▶ [Texto para leitura]:
Essencial a baita reportagem investigativa de Lucas Figueiredo desvendando um segrêdo de proporções globais
O elo perdido da corrupção mundial
Lucas Figueiredo - Enviado especial
LAVAGEM DE DINHEIRO
Advogado e mecenas instalado no paraíso fiscal de Liechtenstein, Hebert Batliner é apontado como grande mentor da ciranda empresarial na qual traficantes, ditadores e políticos desonestos esquentam fortunas
Suíça e Liechtenstein — O que alguns dos piores ditadores, mais temidos traficantes internacionais de drogas e maiores corruptos de todos os tempos têm em comum com o deputado Paulo Maluf (PP-SP) e com o presidente da Confederação Brasileira de Futebol (CBF), Ricardo Teixeira? Resposta: em algum momento de suas vidas, todos eles fizeram suspeitas transações financeiras com um dos maiores lavadores de dinheiro do planeta. Seu nome: Herbert Batliner, advogado de Liechtenstein, paraíso fiscal da Europa. A especialidade de Batliner é ajudar seus clientes a movimentar dinheiro pelo mundo sem deixar rastros. Ele já foi acusado de prestar serviços para gente do calibre de:
1) Pablo Escobar, o megatraficante colombiano, morto em 1993, que faturava anualmente US$ 30 bilhões com a venda de cocaína;
2) Mobuto Sese Seko, que por três décadas foi ditador do antigo Zaire (atual República Democrática do Congo), período no qual acumulou uma fortuna de US$ 5 bilhões;
3) Ferdinando Marcos, ex-presidente das Filipinas, conhecido como um dos homens mais corruptos do mundo;
4) Jorge Hugo Reyes-Torres, o maior traficante de drogas do Equador, que antes de ser preso enviava mensalmente 500 quilos de cocaína para a Espanha;
5) Família Real Saudita, que controla com mão de ferro o país responsável pela maior produção mundial de petróleo.
O que liga Paulo Maluf a Batliner é um endereço. Já com Ricardo Teixeira, a conexão se dá por intermédio de uma pessoa.
Paulo Maluf
Muita coisa já se falou das famosas contas bancárias de Paulo Maluf no exterior. Sabe-se que, na década de 1990, Maluf utilizou laranjas para movimentar pelo menos US$ 350 milhões em bancos europeus – principalmente na Suíça, na França e na Ilha de Jersey (Canal da Mancha). Sabe-se também que, por decisão da Justiça desses países, cerca de US$ 250 milhões estão congelados. O que não se sabia é que o ex-governador e ex-prefeito de São Paulo utilizou os serviços de Herbert Batliner para movimentar boa parte dessa fortuna.
Uma das contas de Maluf na Suíça, de onde partiram remessas milionárias para Jersey, tinha como titular a fundação White Gold (ouro branco). Conforme documentos em poder do Ministério Público, a fundação foi constituída por Maluf na cidade de Vaduz (capital do minúsculo principado de Liechtenstein), na rua Aeulestrasse número 74, caixa postal 86. Como constatou o Correio/Estado de Minas, no entanto, nesse endereço não funciona nenhuma fundação White Gold, mas sim a First Advisory Group, empresa que tem como sócio Herbert Batliner.

▶ [Linhas de dados]:
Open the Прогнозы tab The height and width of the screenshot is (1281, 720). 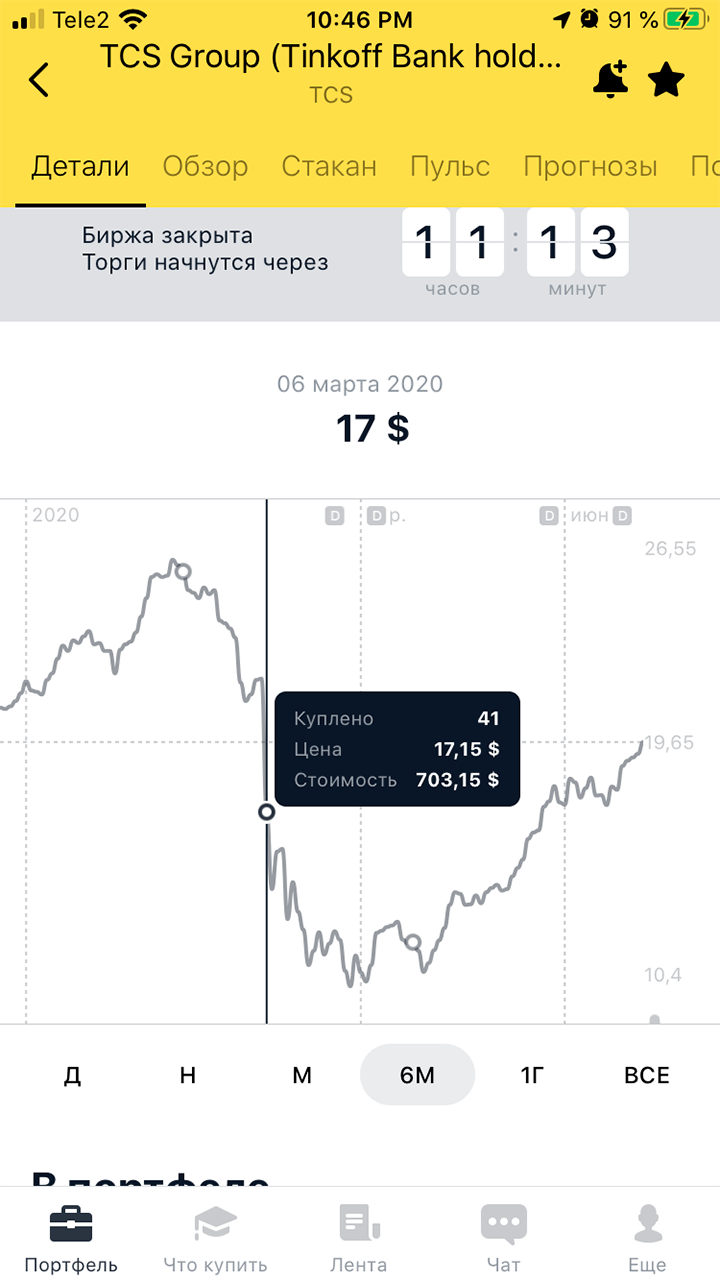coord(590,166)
==
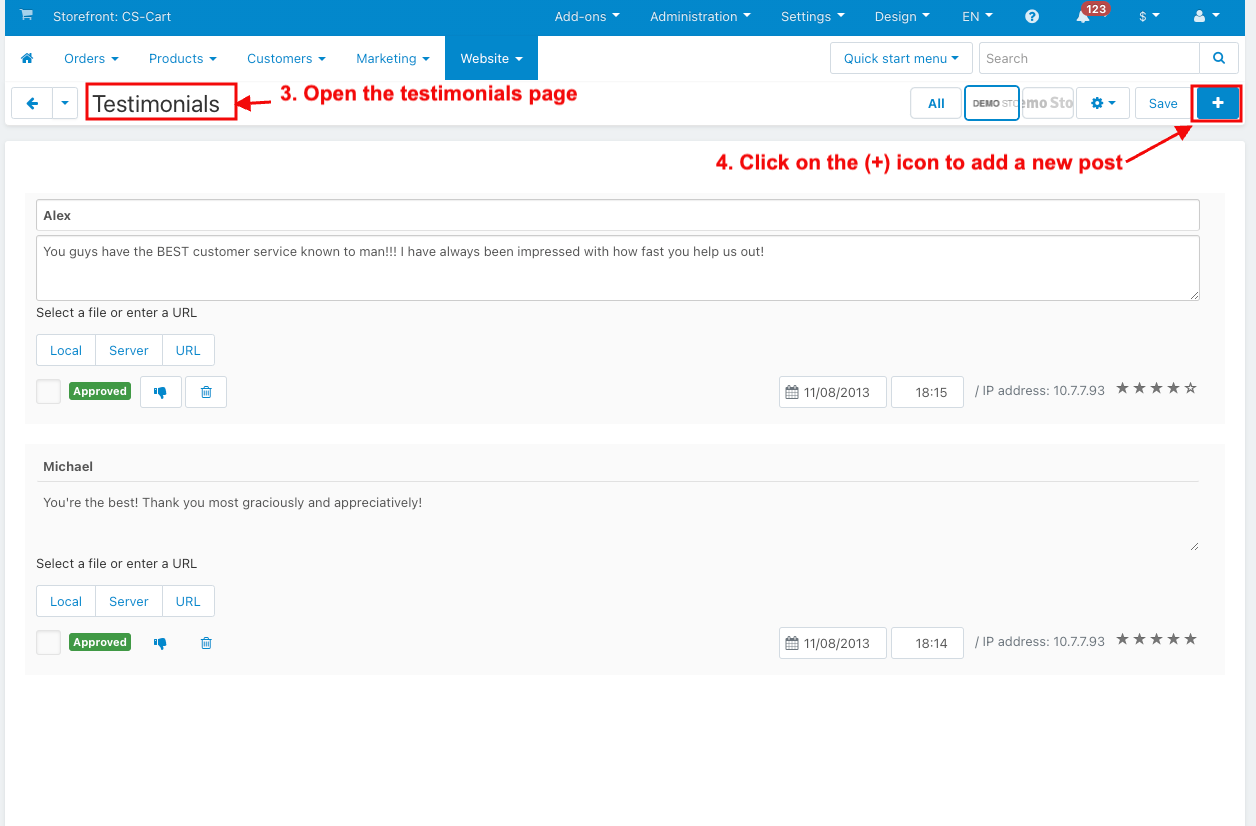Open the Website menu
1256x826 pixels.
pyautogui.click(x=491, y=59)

▶ [Problema proposto 1]:
Reescreva o trecho da reportagem sobre lavagem de dinheiro que começa nas palavras "Uma das contas" e termina depois de "sócio Herbert Batliner.", trocando "White Gold" por "Green Gold".
▶ [Problema proposto 2]:
Dê continuidade à reportagem sobre lavagem de dinheiro a partir da última frase apresentada.

▶ [Resposta do exercício 1]:
Uma das contas de Maluf na Suíça, de onde partiram remessas milionárias para Jersey, tinha como titular a fundação Green Gold (ouro branco). Conforme documentos em poder do Ministério Público, a fundação foi constituída por Maluf na cidade de Vaduz (capital do minúsculo principado de Liechtenstein), na rua Aeulestrasse número 74, caixa postal 86. Como constatou o Correio/Estado de Minas, no entanto, nesse endereço não funciona nenhuma fundação Green Gold, mas sim a First Advisory Group, empresa que tem como sócio Herbert Batliner.

▶ [Resposta do exercício 2]:
A First Advisory Group funciona como uma espécie de biombo para empresas fantasmas. Calcula-se que pelo menos 10 mil empresas de fachada utilizam o endereço comercial de Batliner.
A fundação White Gold é uma delas. Há outras, como a fundação Pérolas Negras, controlada por Flávio Maluf, filho do deputado.
Especialista em crime organizado, que durante duas décadas trabalhou como agente infiltrado em máfias da Europa e da América do Sul, o ex-comissário de polícia da Suíça Fausto Cattaneo analisou a coincidência de endereços das empresas de Batliner e das fundações abertas pela família Maluf. Com os resultados da pesquisa, Cattaneo afirmou que não há dúvidas de que existe uma conexão suspeita entre o advogado de Liechtenstein e o deputado brasileiro.
Ouvido pela reportagem, o Procurador-geral de Genebra, Daniel Zappelli, confirmou que, por ordem judicial, há dinheiro de Maluf congelado em bancos da Suíça. “Fizemos tudo o que pudemos no caso Maluf.” Segundo ele, é possível que os recursos sejam devolvidos aos cofres públicos brasileiros. “Mas primeiro o Brasil tem de provar que o dinheiro congelado na Suíça é produto de corrupção”, afirmou Zappelli.
O Correio/Estado de Minas perguntou à assessoria de Maluf se o deputado e seus familiares confirmavam serem responsáveis pelas fundações em Liechtenstein, e se foram beneficiados com a movimentação financeira dessas fundações. Perguntou também se o deputado tinha conhecimento das conexões de Herbert Batliner com traficantes, ditadores e corruptos.
A assessoria se limitou a responder que Maluf nunca teve contas bancárias no exterior.
Ricardo Teixeira
As ligações perigosas de Herbert Batliner no Brasil também se estendem a Ricardo Teixeira, presidente da CBF e principal articulador da escolha do Brasil como país-sede da Copa do Mundo de 2014.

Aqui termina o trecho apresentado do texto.